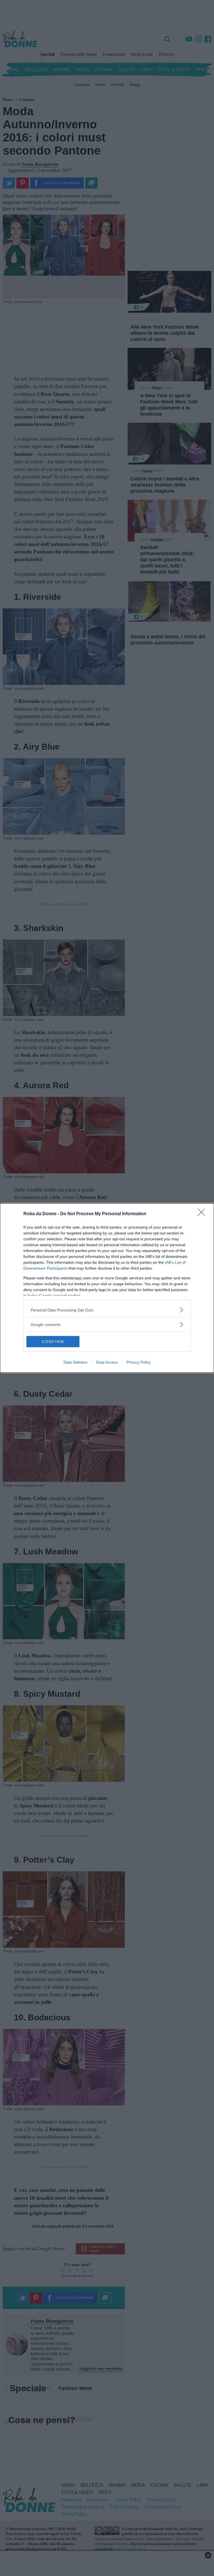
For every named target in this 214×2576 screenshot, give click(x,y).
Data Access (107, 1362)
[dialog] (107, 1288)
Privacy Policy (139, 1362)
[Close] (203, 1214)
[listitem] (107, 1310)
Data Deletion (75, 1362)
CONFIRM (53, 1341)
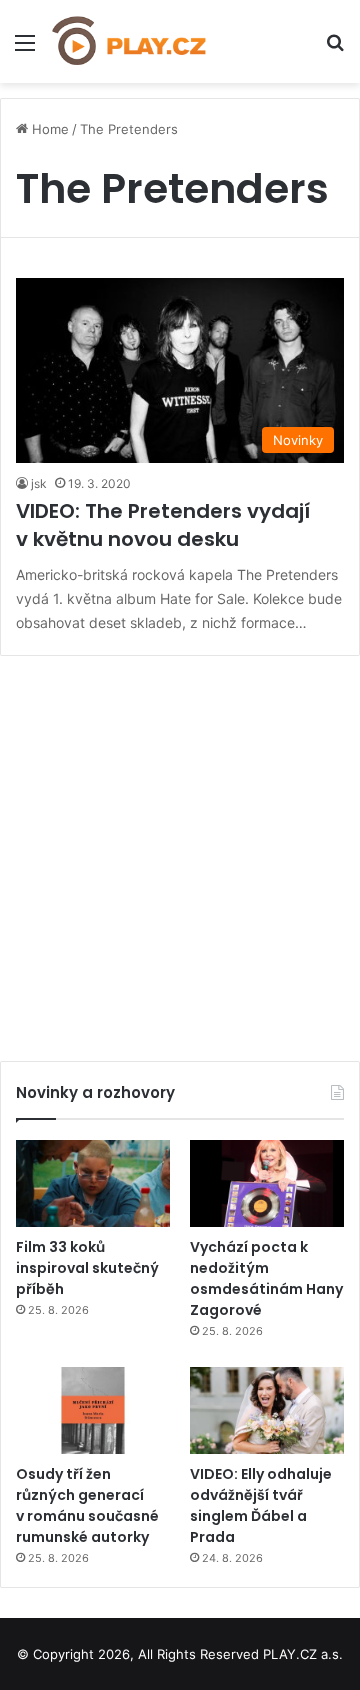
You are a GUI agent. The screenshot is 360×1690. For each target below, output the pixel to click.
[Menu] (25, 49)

■ WORK TASK
Find the string "target" in the material above, and report every line where it occurs.

■ RESPONSE AREA
For every named target in this 214×2576 screenshot, give click(x,y).
You are a GUI agent. The screenshot is 360×1690. For each target below, output the pixel to click.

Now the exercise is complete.